Lori Freedman

3
Ambiances Magnétiques AM 157 CD

Recorded over three days, 3 showcases three sets of compositions interpreted by three dynamic trios, whose only constant is Montreal-based clarinetist and bass clarinetist Lori Freedman.

Sounding arcing timbres, harsh spit tones, rhythmic tongue slaps, rotund chalumeau vibrations and moist glissandi, Freedman molds her impressive technique to reflect each situation. However only two parts of this triple header attain the highest score. Most memorable are her five interchanges with the off-kilter folksiness of René Lussier’s guitar and the pulsating crackles of Martin Tétreault’s turntables; as well as her chamber group-like interplay on four tracks with Nicolas Caloia’s thumping bass and Danielle Palardy Roger’s ever-shifting, understated percussion.

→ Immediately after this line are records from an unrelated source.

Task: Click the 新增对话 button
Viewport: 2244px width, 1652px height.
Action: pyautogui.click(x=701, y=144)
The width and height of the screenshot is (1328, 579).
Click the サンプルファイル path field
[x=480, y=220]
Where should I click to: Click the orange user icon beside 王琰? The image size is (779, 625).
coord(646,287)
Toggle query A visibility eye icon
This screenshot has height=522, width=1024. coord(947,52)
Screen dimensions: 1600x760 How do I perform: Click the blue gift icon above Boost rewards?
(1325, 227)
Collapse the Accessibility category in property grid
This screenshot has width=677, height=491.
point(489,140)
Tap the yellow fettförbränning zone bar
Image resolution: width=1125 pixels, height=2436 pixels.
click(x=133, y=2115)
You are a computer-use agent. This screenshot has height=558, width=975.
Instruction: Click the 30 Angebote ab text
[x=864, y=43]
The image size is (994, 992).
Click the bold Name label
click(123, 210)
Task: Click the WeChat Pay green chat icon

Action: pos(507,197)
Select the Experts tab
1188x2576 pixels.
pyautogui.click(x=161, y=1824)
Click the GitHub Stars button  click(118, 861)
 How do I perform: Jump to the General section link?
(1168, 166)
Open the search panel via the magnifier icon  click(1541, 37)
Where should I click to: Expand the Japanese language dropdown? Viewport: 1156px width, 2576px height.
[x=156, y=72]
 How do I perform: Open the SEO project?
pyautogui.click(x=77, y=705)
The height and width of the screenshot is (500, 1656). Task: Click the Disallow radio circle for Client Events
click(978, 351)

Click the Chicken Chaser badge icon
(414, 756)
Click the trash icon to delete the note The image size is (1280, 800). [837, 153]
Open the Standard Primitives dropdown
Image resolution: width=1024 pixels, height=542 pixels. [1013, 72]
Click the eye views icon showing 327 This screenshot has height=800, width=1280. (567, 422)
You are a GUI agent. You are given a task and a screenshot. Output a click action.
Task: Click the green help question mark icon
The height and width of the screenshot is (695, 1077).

Sweeping, twangy vibrations and kazoo-like squeaks from respectively, Rainer Wiens’ prepared guitar and Jean Derome’s alto saxophone upset the triangular game plan though. Too many reed buzzes and trills contrapuntally piled on top of one another relieved only by reverberating strums weaken those four selections.

But two outta three ain’t bad, with the remaining threesomes superlative. Roger’s rattles and inventions plus Caloia’s blunt string-stopping and sawing deftly fuse with Freedman’s vibrated flutter tones to resolve compositions from atonally to connective, horizontal interaction.

Most protuberant of the triptych meetings are those with Lussier-Tétreault. With the turntable’s shrill whistles, hissing static and metrical scratches bushing against the guitar’s chromatic snaps and crashing rasgueado, the mood is definitely POMO. Utilizing this droll interaction, the clarinetist regularly knits the strands together with mellow vibrated pitches which succinctly complete the tripartite musical impulses.